29 Gen2009
24 Redemption
Sean Callery
24 Redemption (Id. - 2008)
Varese Sarabande 302 066 936 2
17 brani – Durata: 54’37’’
I diciassette brani che compongono la tracklist di questo CD, che sono caratterizzati da atmosfere esotiche e, come la totalità della produzione del musicista americano, dall’integrazione di suoni ottenuti da strumenti musicali classici, come corni e violini, ed elettronici, come sintetizzatori e sequencer, e di sofisticati effetti ricreati attraverso elaborazioni al computer, sono chiamati a commentare una grande varietà di scene con una moltitudine di ritmi che vanno dalla calma della prima parte dell’album composto da tracce come “Prologue – Sangala”, “Across the Plains”, “Willie”, alle cadenze concitate di “Paranoid Friend”, “Tortured Jack” ed “Evacuating the School” fino a raggiungere l’apice della tensione nel finale del disco con i pezzi “One Man Against Juma’s Army”, “Benton’s Sacrifice” e “Open the Gate”.
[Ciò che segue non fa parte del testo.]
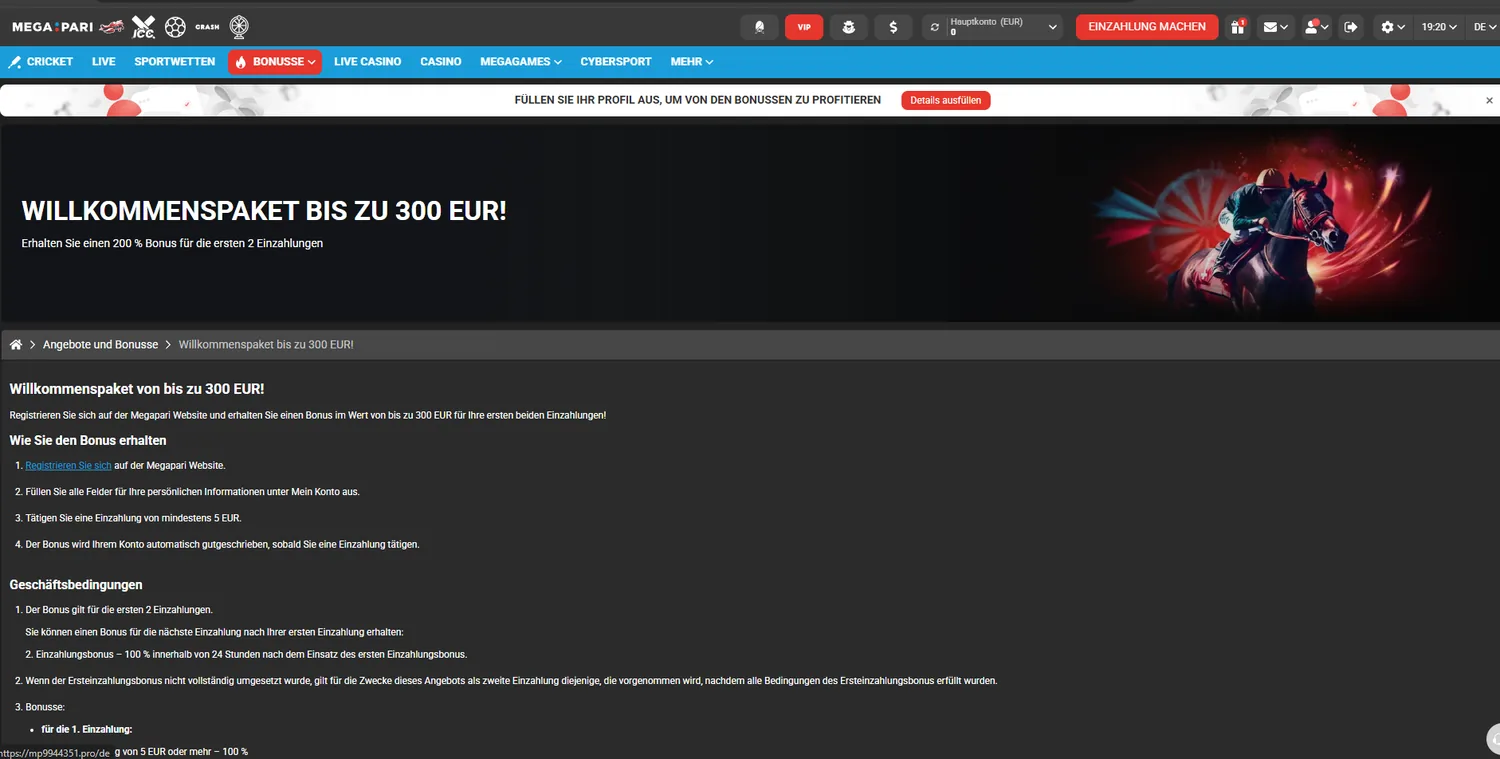Open the Live Casino menu item
This screenshot has height=759, width=1500.
(x=367, y=62)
L’unico neo che possiamo trovare in questo disco, se proprio vogliamo cercare il pelo nell’uovo, è che ad un primo ascolto il CD può sembrare piatto e tutto uguale.
Riascoltandolo però, diventa evidente che ciò è dovuto al particolar modo di far musica di Callery. Le diciassette tracce proposte presentano infatti numerose invenzioni sonore che faranno piacere al fruitore più colto che ricerca in un disco qualche spunto particolare.
Alla luce di quanto scritto possiamo quindi affermare, senza paura di smentite, che questo album sia un acquisto obbligato, oltre che per gli appassionati di serie tv e di colonne sonore, per coloro che in un disco non si fermano al primo ascolto.